En cierto modo, se está poniendo de manifiesto una paradoja que es ya evidente en la deuda periférica europea pero que podría extenderse a otros mercados. En la deuda griega o irlandesa hemos visto como al recibir esos países el dinero público de los rescates, los inversores privados exigen tipos de interés cada vez más altos para comprar bonos griegos o irlandeses, y además compran cada vez menos bonos, de forma que se va trasvasando financiación privada al sector público. Esa dinámica es no solo peligrosa, sino, además, llevada al extremo, insostenible, ya que no hay dinero público suficiente para suplir la sequía del mercado.
Lo mismo puede pasar en los mercados en general.

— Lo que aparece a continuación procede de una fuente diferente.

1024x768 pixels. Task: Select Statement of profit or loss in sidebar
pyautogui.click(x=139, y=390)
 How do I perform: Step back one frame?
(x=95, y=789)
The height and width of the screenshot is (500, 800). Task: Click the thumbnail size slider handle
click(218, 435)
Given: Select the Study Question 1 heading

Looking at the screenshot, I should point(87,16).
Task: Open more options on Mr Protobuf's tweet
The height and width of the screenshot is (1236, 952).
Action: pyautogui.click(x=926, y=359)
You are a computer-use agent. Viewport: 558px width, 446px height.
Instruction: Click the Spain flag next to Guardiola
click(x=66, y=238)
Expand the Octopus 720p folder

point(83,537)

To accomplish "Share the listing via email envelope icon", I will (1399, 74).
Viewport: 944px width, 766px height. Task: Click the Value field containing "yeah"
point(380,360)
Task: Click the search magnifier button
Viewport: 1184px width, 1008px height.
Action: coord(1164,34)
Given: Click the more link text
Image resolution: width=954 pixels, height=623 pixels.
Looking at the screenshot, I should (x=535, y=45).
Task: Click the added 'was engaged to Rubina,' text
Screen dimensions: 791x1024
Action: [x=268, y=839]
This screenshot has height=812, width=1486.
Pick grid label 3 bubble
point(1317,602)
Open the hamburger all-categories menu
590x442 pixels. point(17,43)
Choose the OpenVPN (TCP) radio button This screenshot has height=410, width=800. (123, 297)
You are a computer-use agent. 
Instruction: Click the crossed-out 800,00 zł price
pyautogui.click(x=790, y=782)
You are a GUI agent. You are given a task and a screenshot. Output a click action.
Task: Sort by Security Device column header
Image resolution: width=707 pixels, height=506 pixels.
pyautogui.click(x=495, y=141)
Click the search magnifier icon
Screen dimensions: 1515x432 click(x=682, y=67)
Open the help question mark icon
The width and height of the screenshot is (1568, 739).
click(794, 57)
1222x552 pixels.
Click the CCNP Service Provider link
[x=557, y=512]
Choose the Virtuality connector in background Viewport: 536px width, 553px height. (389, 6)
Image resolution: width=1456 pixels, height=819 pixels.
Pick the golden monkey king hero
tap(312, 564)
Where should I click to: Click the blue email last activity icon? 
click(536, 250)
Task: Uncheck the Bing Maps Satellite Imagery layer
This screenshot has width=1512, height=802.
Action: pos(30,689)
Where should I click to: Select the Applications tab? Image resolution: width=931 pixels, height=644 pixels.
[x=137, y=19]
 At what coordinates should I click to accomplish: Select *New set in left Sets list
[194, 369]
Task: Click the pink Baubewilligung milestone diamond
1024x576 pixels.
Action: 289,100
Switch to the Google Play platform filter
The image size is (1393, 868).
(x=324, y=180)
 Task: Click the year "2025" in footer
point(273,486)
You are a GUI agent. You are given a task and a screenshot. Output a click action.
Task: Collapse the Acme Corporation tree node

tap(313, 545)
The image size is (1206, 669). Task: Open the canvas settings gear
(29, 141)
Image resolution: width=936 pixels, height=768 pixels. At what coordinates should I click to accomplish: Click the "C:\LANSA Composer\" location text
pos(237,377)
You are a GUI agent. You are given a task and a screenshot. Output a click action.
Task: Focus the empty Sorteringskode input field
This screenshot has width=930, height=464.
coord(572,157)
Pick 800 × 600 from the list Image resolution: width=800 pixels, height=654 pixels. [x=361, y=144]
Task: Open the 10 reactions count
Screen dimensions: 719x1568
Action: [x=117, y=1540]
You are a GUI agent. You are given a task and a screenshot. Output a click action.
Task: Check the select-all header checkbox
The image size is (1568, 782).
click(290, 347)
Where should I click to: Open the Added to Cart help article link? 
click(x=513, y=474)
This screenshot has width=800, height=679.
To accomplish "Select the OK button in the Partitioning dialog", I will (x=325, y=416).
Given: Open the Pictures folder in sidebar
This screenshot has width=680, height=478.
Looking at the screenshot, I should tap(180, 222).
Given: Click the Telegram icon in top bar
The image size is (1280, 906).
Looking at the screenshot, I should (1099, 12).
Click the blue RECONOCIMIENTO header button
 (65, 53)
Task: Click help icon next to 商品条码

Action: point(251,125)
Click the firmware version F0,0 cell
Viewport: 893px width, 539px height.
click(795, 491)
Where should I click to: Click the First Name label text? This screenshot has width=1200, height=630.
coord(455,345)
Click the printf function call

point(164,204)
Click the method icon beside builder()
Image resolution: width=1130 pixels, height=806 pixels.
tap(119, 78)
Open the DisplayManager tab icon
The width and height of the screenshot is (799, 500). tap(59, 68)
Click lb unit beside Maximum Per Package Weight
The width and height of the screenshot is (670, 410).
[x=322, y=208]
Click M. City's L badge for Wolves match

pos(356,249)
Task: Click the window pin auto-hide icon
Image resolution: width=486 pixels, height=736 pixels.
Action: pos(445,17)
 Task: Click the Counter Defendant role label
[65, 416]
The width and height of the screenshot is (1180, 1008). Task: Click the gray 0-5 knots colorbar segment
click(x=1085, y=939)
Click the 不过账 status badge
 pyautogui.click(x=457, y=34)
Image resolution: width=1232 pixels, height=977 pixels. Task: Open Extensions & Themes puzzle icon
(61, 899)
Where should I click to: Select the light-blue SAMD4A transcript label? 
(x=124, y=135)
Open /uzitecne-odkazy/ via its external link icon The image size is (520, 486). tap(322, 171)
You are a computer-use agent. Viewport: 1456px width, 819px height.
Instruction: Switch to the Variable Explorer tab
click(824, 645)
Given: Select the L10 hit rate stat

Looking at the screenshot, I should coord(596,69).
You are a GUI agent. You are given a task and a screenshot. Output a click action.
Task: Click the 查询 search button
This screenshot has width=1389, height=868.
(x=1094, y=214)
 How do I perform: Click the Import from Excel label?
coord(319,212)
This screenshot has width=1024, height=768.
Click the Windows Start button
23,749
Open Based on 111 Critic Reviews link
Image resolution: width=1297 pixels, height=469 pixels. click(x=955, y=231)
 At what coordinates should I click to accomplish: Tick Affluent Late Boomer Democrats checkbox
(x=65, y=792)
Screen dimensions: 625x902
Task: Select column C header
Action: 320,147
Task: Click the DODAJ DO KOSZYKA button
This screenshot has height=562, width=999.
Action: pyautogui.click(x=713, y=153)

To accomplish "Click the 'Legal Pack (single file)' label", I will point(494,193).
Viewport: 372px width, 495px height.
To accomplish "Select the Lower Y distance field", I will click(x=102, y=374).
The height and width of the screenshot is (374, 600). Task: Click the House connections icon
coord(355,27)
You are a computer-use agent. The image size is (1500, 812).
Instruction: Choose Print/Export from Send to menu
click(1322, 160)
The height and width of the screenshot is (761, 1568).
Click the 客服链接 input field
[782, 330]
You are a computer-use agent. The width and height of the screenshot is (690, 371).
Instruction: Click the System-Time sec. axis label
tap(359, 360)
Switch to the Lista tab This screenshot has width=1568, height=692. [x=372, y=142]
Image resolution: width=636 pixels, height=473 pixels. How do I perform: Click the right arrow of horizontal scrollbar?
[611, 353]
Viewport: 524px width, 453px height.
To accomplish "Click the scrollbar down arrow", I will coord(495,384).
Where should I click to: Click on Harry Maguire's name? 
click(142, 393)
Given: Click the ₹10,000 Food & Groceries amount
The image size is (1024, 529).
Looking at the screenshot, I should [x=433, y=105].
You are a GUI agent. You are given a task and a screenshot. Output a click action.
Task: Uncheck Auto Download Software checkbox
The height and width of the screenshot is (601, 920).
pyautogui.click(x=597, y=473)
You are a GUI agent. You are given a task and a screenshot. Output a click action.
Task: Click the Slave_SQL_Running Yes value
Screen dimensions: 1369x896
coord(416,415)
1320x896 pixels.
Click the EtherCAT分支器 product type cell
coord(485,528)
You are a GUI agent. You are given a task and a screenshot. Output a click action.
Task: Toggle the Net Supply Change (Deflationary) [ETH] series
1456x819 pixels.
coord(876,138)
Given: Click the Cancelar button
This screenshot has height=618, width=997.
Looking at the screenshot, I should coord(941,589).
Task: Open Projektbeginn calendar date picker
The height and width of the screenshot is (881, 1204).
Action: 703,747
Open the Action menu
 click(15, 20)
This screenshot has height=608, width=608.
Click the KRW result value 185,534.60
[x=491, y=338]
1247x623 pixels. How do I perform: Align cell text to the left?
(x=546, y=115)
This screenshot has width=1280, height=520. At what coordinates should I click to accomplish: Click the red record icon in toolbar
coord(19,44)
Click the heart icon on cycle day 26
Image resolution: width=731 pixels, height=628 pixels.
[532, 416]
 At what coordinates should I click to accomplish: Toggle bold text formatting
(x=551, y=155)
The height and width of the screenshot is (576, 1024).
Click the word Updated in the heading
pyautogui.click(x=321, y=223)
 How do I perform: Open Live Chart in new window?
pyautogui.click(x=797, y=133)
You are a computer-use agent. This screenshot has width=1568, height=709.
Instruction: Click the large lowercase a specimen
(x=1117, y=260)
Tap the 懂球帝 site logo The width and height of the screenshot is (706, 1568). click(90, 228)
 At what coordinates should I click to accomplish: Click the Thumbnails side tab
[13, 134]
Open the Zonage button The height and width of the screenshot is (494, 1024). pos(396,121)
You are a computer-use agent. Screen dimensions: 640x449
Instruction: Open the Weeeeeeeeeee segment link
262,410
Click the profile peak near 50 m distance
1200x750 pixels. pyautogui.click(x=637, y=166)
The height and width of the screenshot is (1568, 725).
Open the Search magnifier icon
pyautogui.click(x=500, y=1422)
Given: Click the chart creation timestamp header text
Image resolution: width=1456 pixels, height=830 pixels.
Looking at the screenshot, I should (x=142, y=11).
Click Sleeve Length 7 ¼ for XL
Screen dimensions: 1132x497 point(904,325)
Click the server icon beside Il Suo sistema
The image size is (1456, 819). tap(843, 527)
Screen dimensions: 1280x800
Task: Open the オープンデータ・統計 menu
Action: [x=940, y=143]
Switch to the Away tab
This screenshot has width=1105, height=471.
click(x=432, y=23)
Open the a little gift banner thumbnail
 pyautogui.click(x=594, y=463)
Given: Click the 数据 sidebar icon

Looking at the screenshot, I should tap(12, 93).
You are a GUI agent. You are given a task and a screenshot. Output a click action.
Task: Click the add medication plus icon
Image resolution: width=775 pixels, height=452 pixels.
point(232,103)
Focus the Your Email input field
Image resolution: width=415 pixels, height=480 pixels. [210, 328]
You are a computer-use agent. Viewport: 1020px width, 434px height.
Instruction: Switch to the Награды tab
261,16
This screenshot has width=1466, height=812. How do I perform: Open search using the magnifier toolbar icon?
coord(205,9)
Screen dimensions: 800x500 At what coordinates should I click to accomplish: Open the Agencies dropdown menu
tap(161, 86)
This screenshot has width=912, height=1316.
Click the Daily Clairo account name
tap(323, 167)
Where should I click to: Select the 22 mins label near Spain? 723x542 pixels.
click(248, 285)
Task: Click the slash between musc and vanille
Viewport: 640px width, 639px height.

Si los apoyos públicos, monetarios o fiscales, no se ven acompañados de la confianza privada, al final la cosa no funcionará, porque el apoyo público se agotará y si no hay relevo privado todo se caerá. Por eso es muy importante y a la vez muy delicada la actuación de los responsables de la política económica y monetaria. Lo que se haga no valdrá de nada si no inspira confianza a los agentes privados. No se puede de forma indefinida mantener artificialmente a los mercados.
Esta idea puede verse desde otro ángulo, al que apuntaba recientemente Nassim Taleb, el autor del "Cisne Negro". Decía Taleb que los sistemas en los que artificialmente se elimina la volatilidad tienden a provocar turbulencias a gran escala en algún momento, ya que al evitar los ajustes necesarios, esos ajustes se producen luego de golpe y de forma violenta.
Desde el punto de vista técnico, la gran noticia de la pasada semana es que el futuro del S&P ha roto de forma clara el nivel 1.335 y cerró el viernes en 1.360 puntos. Esto quiere decir que los 1.400 puntos o incluso 1.500 puntos que algunos pronosticaban para el S&P a fin de año ya están más cerca, alimentados por la enorme liquidez de apoyo y por los buenos resultados empresariales.
Sin embargo, en esta semana en la que conoceremos datos macro de cierta relevancia, entre otros los ISM de manufacturas y servicios y el informe de empleo de abril en la economía norteamericana, y en la que todavía hay algunos resultados empresariales importantes (BBVA, BNP, Siemens, Societé, BMW...) pero ya menos, nuestra posición es claramente de cautela, pese a haber roto al alza el S&P resistencias técnicas importantes.
La situación de las divisas, la fortísima subida del petróleo y el oro, el desplome del dólar, los niveles mínimos de volatilidad, con el futuro del Vix en 16,7 al cierre del viernes, y la cada vez peor situación de la deuda periférica europea nos hacen ser cautelosos al empezar mayo tras un mes de abril que ha cerrado con fuertes subidas en las Bolsas.